Data entries –
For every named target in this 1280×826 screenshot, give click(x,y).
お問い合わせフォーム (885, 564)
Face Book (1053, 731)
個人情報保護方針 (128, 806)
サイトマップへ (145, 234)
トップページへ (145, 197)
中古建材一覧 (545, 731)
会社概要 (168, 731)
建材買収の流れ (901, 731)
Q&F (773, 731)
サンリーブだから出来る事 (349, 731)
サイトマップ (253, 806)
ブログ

Task directions –
Copy out all the items above again, replacing "Face Book" with "Facebook" and keeping everything else the same.

Correct response –
For every named target in this 1280×826 screenshot, give click(x,y).
お問い合わせフォーム (885, 564)
Facebook (1053, 731)
個人情報保護方針 (128, 806)
サイトマップへ (145, 234)
トップページへ (145, 197)
中古建材一覧 (545, 731)
会社概要 (168, 731)
建材買収の流れ (901, 731)
Q&F (773, 731)
サンリーブだから出来る事 (349, 731)
サイトマップ (253, 806)
ブログ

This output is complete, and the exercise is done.